• Selected passage:
────────────────
With our food systems on the verge of collapse, it's the plutocrats v life on Earth [View all]

Heads-up from an astute UK writer, a Guardian columnist expert in the environment.



With our food systems on the verge of collapse, it’s the plutocrats v life on Earth

Climate breakdown and crop losses threaten our survival, but the ultra-rich find ever more creative ways to maintain the status quo


George Monbiot
The Guardian, July 16, 2023

According to Google’s news search, the media has run more than 10,000 stories this year about Phillip Schofield, the British television presenter who resigned over an affair with a younger colleague. Google also records a global total of five news stories about a scientific paper published last week, showing that the chances of simultaneous crop losses in the world’s major growing regions, caused by climate breakdown, appear to have been dangerously underestimated. In mediaworld, a place that should never be confused with the real world, celebrity gossip is thousands of times more important than existential risk.

The new paper explores the impacts on crop production when meanders in the jet stream (Rossby waves) become stuck. Stuck patterns cause extreme weather. To put it crudely, if you live in the northern hemisphere and a kink in the jet stream (the band of strong winds a few miles above the Earth’s surface at mid-latitudes) is stuck to the south of you, your weather is likely to be cold and wet. If it’s stuck to the north of you, you’re likely to suffer escalating heat and drought.
────────────────
• Stored data:
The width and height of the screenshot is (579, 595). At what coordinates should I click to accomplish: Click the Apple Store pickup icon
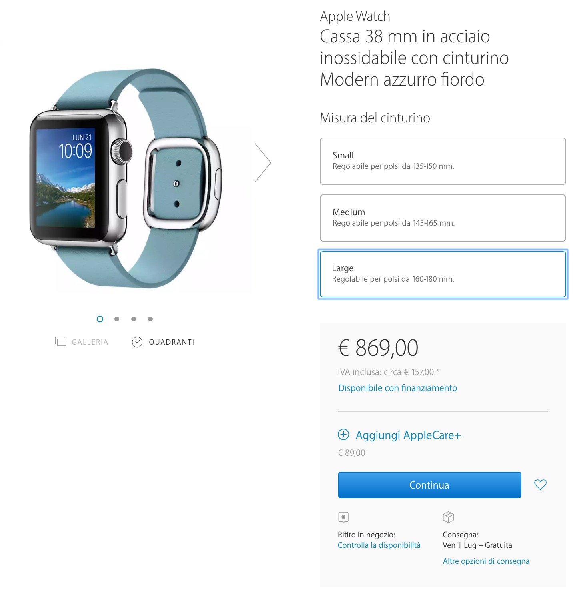[343, 517]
────────────────
Extend the opinion column on climate breakdown and the threat to food systems, picking up right after its final sentence about heat and drought.

• Response to the exercise:
In both cases, the stuck weather, exacerbated by global heating, affects crops. With certain meander patterns, several of the northern hemisphere’s major growing regions – such as western North America, Europe, India and east Asia – could be exposed to extreme weather at the same time, hammering their harvests. We rely for our subsistence on global smoothing: if there’s a bad harvest in one region, it’s likely to be counteracted by good harvests elsewhere. Even small crop losses occurring simultaneously present what the paper calls “systemic risk”.

SNIP...

So why isn’t this all over the front pages? Why, when governments know we’re facing existential risk, do they fail to act? Why is the Biden administration allowing enough oil and gas drilling to bust the US carbon budget five times over? Why is the UK government scrapping the £11.6bn international climate fund it promised? Why has Labour postponed its £28bn green prosperity fund, while Keir Starmer is reported to have remarked last week “I hate tree huggers” (a pejorative term for environmental campaigners)? Why are the Sun, the Mail, the Telegraph and the Express competing to attack every green solution that might help to prevent climate chaos? Why does everything else seem more important?

The underlying problem isn’t hard to grasp: governments have failed to break what the economist Thomas Piketty calls the patrimonial spiral of wealth accumulation. As a result, the rich have become ever richer, a process that seems to be accelerating. In 2021, for example, the ultra-rich captured almost two-thirds of all the world’s new wealth. Their share of national income in the UK has almost doubled since 1980, while in the US it’s higher than it was in 1820.

CONTINUES...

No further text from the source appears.